## Activities
(1) Answer these questions from the soft rock text:
(a) Which film had the theme song that earned Nilsson a Grammy?
(b) According to Larry Summerville, which formats does Soft Rock straddle?
(c) What does the soft rock text call an essential element of Soft Rock?
(2) Transcribe the soft rock text from "Larry Summerville: Media" up to and including "with Glen Campbell.".
━━━ Given text
The theme song to the film Midnight Cowboy, one of the big Hollywood films of 1969, earned Nilsson a Grammy and a massive hit. Everybody’s Talking is officially designated as Folk Rock so we’ll turn to another song for our example of Nilsson in Soft Rock mode. There are several candidates including One (is the loneliest number), Without You and the 1971 hit song, Coconut. Designated a novelty song, Coconut is perhaps better described as a subversive adult styled pop tune with rock undertones. A knowing wink and  nod  that demonstrates that Soft rock can have a sense of humour



Larry Summerville: Media Studies Tutor / Radio Industry Luminary: “It’s not a definitive format, it’s a cross over scenario that straddles Middle of the Road, Pop, Rock and Easy Listening. It means, ‘I don’t know what I am really into’.



The Beach Boys and Burt Bacharach were not Soft Rock, but their collective influence heavily informed the burgeoning Californian Soft Rock scene, as did the work of composers and arrangers like Jack Nitzsche, Van Dykes Park and Jimmy Webb. The laid back and reflective West Coast vibe is an essential element of Soft Rock.


Wichita Linesman – Jimmy Webb with Glen Campbell.
━━━━━━
━━━ Data section
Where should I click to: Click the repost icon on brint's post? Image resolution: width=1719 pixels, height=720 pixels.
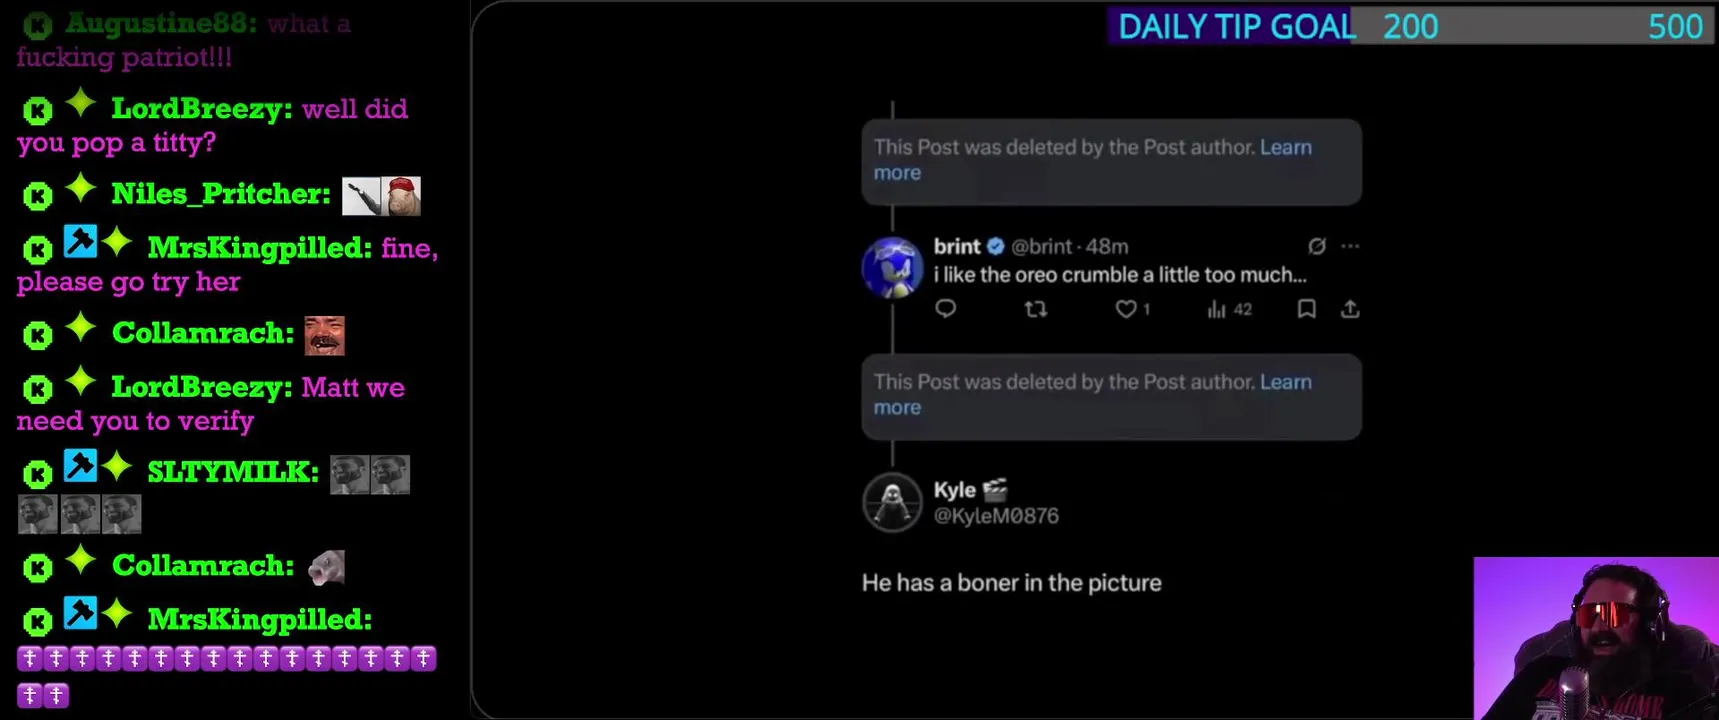[x=1036, y=309]

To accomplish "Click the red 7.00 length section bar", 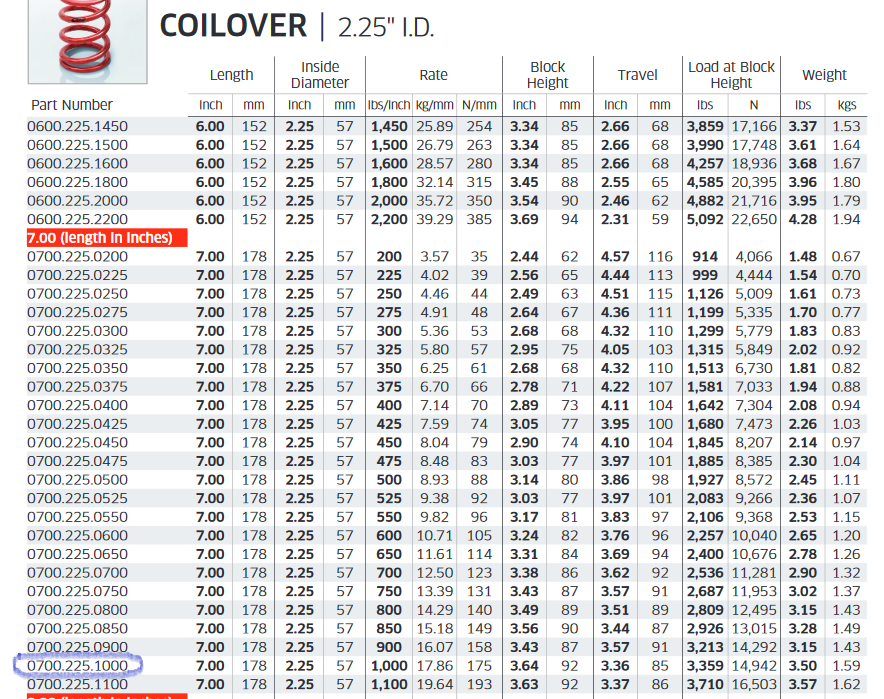I will pos(106,238).
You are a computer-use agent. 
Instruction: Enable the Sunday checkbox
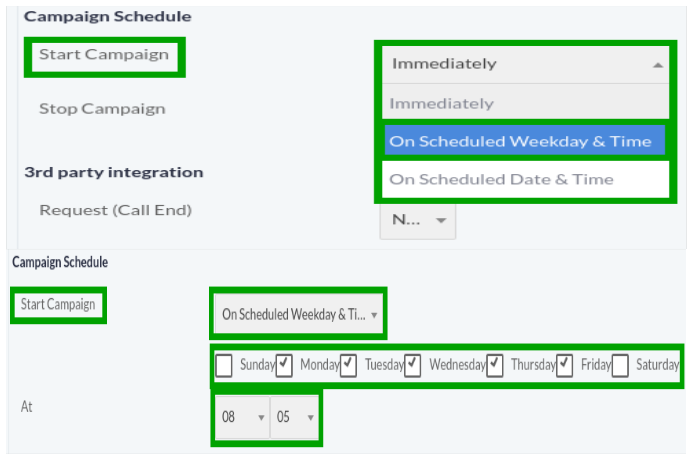(224, 365)
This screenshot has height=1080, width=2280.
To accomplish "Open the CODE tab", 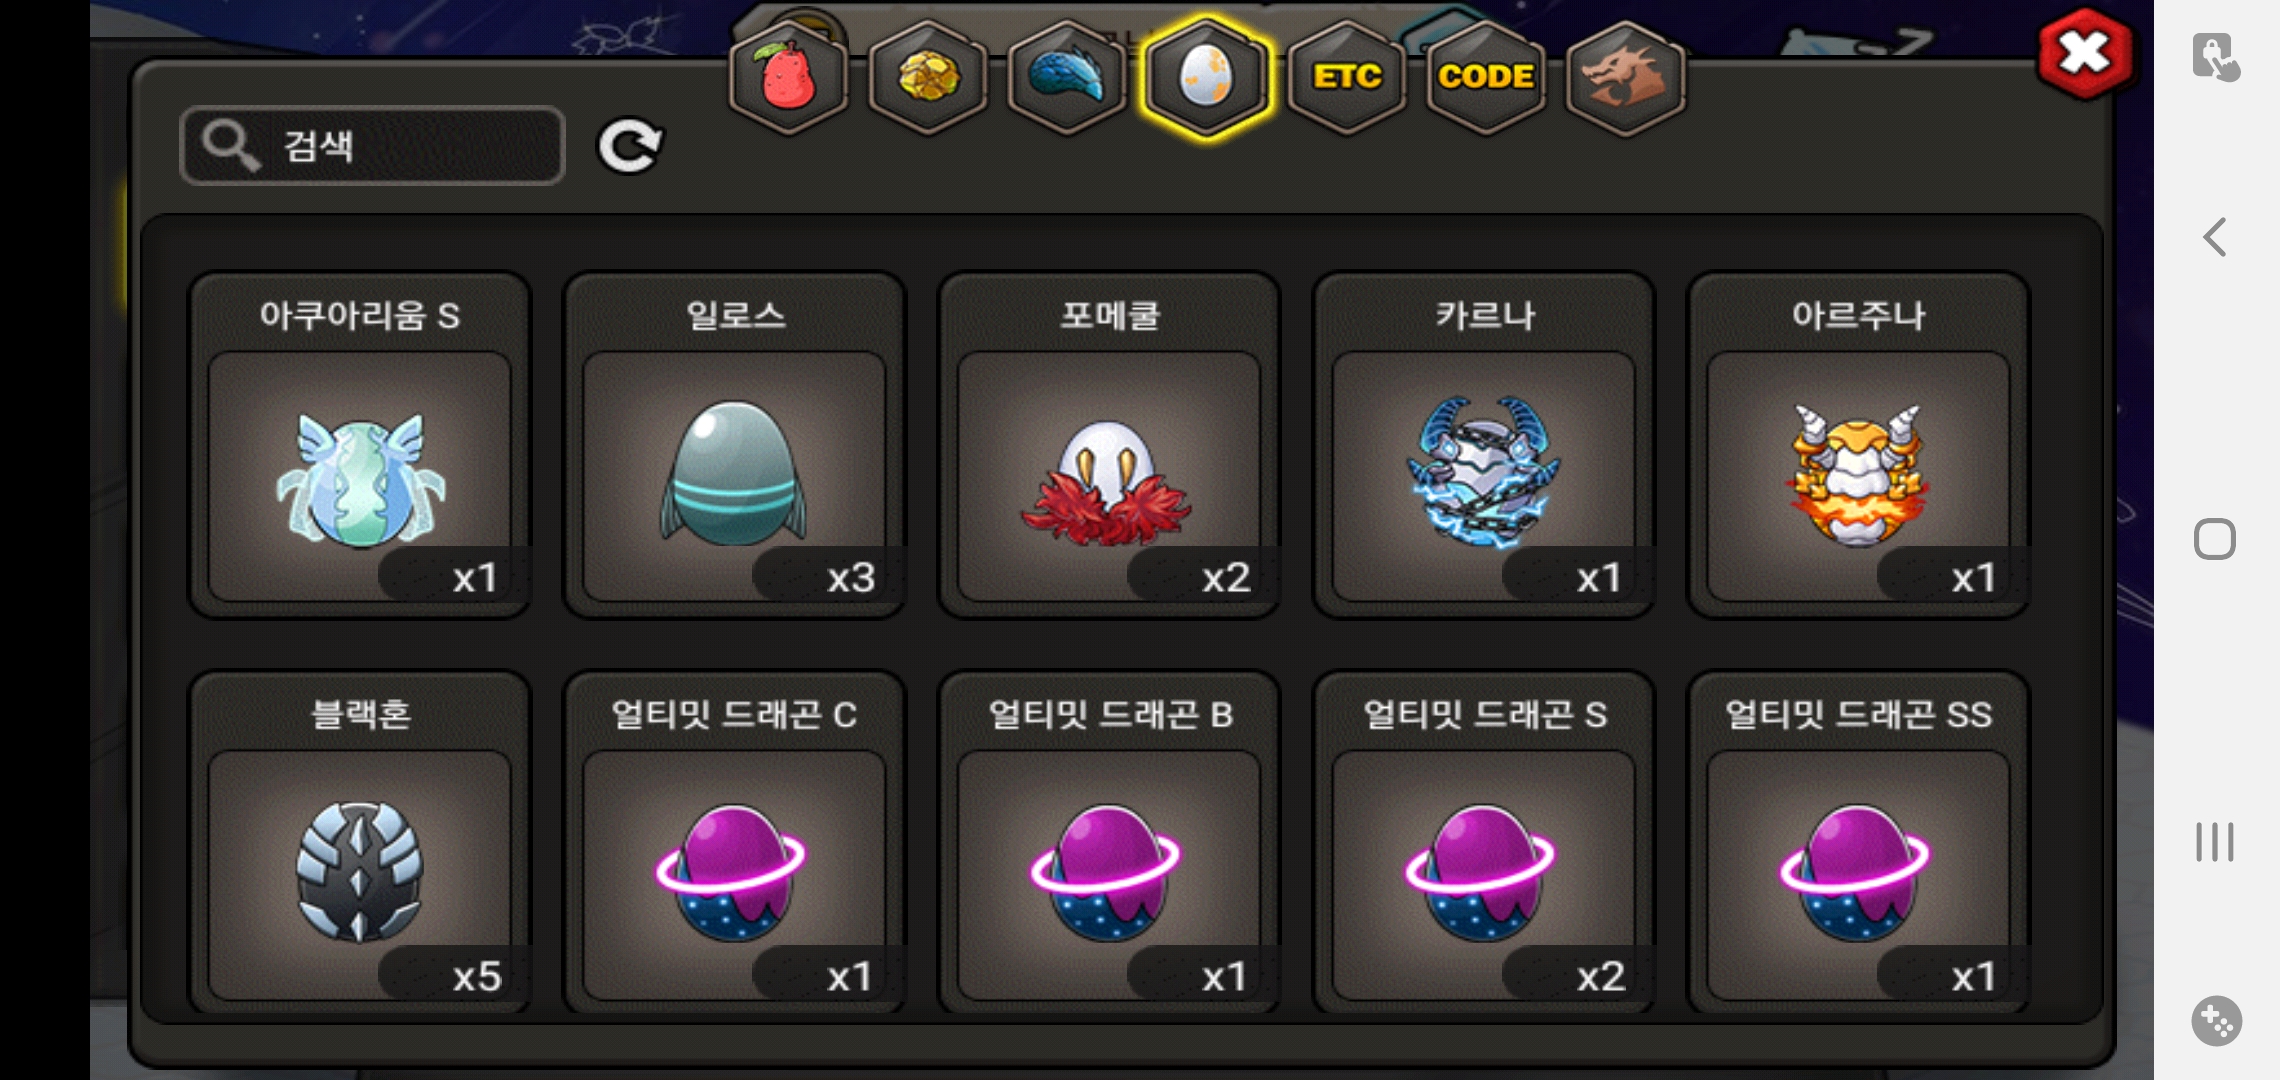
━━━━━━
## Set of answers
(1)
(a) Midnight Cowboy
(b) Middle of the Road, Pop, Rock and Easy Listening
(c) The laid back and reflective West Coast vibe

(2)
Larry Summerville: Media Studies Tutor / Radio Industry Luminary: “It’s not a definitive format, it’s a cross over scenario that straddles Middle of the Road, Pop, Rock and Easy Listening. It means, ‘I don’t know what I am really into’.



The Beach Boys and Burt Bacharach were not Soft Rock, but their collective influence heavily informed the burgeoning Californian Soft Rock scene, as did the work of composers and arrangers like Jack Nitzsche, Van Dykes Park and Jimmy Webb. The laid back and reflective West Coast vibe is an essential element of Soft Rock.


Wichita Linesman – Jimmy Webb with Glen Campbell.